**** TEXT SHOWN

On the Al-Jazeera weekly program “The Sharia and Life,” Oct. 5, 1997, Al-Qaradhawi said: “Beating is permitted [to the man] in the most limited of cases, and only in a case when the wife rebels against her husband. … The beating, of course, will not be with a whip, a stick, or a board. The beating will be according to what the prophet said to a servant girl who annoyed him on a particular matter, ‘If it were not for fear of punishment in the Hereafter, I would have beaten you with this miswak.'”
In a fatwa posted on Islamonline.net, Qaradhawi said on the same matter: “It is forbidden to beat the woman, unless it is necessary, and she ‘is in a state of rebellion’ against the husband and flouts him.”
The Islamic Affairs department of Saudi Arabia’s Washington embassy says wife-beating is permitted in accordance with Quranic verses and Hadiths, or sayings of Muhammad.
The department quotes an Islamic source that says, “The husband’s rights on his wife are greater than hers over him,” and another that says, “Men have a supervisory authority on account of the physical advantage they possess … .”
The department says the Quran authorizes a husband to beat his “disobedient wife.”
Based on the Quran and Hadith, this disciplining measure may be used in the case of “lewdness on the part of the wife or extreme refraction and rejection of the husband’s reasonable requests on a consistent basis.”
A prominent Muslim-American leader, Muzammil H. Siddiqi, former president of the Islamic Society of North America, answered the question, “Does Islam allow wife-beating?”
“It is important that a wife recognizes the authority of her husband in the house,” he stated. “He is the head of the household, and she is supposed to listen to him. But the husband should also use his authority with respect and kindness towards his wife. If there arises any disagreement or dispute among them, then it should be resolved in a peaceful manner. Spouses should seek the counsel of their elders and other respectable family members and friends to batch up the rift and solve the differences.
“However, in some cases a husband may use some light disciplinary action in order to correct the moral infraction of his wife, but this is only applicable in extreme cases and it should be resorted to if one is sure it would improve the situation. However, if there is a fear that it might worsen the relationship or may wreak havoc on him or the family, then he should avoid it completely.”
Siddiqi said the Quran is “very clear on this issue.”
“Almighty Allah says: ‘ Men are the protectors and maintainers of women, because Allah has given the one more strength than the other, and because they support them from their means. Therefore the righteous women are devoutly obedient and guard in the husband’s absence what Allah would have them to guard.”
He emphasized the word “beating” in the Quran does not mean “physical abuse.”

********
**** PROVIDED RECORDS

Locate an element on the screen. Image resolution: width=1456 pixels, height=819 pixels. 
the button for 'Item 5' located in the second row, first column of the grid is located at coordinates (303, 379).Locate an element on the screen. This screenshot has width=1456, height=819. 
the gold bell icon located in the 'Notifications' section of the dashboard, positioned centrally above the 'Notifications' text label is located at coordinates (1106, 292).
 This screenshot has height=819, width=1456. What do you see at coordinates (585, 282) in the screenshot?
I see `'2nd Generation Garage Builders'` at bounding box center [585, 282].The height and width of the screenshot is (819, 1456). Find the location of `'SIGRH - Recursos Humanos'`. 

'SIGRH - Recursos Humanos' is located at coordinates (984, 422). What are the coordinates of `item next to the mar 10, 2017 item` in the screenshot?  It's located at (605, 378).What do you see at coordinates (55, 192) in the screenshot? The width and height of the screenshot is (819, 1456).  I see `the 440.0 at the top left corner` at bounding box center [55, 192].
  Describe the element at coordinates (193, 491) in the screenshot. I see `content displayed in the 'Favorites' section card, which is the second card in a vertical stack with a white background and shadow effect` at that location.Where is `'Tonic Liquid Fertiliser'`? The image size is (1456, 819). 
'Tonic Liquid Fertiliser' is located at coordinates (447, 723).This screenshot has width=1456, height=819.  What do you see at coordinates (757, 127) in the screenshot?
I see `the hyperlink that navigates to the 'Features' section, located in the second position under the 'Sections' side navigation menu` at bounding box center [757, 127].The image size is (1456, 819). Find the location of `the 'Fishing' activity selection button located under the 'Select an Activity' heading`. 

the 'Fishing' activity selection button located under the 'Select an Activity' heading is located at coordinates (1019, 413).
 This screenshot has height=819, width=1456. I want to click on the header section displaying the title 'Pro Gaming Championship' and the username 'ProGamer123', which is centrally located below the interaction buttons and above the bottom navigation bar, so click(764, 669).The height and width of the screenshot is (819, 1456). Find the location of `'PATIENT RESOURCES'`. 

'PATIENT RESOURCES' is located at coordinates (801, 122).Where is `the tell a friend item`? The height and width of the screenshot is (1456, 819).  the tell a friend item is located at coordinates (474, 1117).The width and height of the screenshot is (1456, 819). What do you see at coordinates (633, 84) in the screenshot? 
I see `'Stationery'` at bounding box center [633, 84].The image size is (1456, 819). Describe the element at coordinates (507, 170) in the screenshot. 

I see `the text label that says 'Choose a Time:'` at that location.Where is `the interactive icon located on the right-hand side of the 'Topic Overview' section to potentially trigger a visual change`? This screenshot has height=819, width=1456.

********

* [YOUR GOAL]: Update the part of the text on wife-beating that opens with the words containing "On the Al-Jazeera" and closes with "sayings of Muhammad.", putting "religious ruling" in place of "fatwa". The material has no role in this.

* [ANSWER TO THIS EXERCISE]:
On the Al-Jazeera weekly program “The Sharia and Life,” Oct. 5, 1997, Al-Qaradhawi said: “Beating is permitted [to the man] in the most limited of cases, and only in a case when the wife rebels against her husband. … The beating, of course, will not be with a whip, a stick, or a board. The beating will be according to what the prophet said to a servant girl who annoyed him on a particular matter, ‘If it were not for fear of punishment in the Hereafter, I would have beaten you with this miswak.'”
In a religious ruling posted on Islamonline.net, Qaradhawi said on the same matter: “It is forbidden to beat the woman, unless it is necessary, and she ‘is in a state of rebellion’ against the husband and flouts him.”
The Islamic Affairs department of Saudi Arabia’s Washington embassy says wife-beating is permitted in accordance with Quranic verses and Hadiths, or sayings of Muhammad.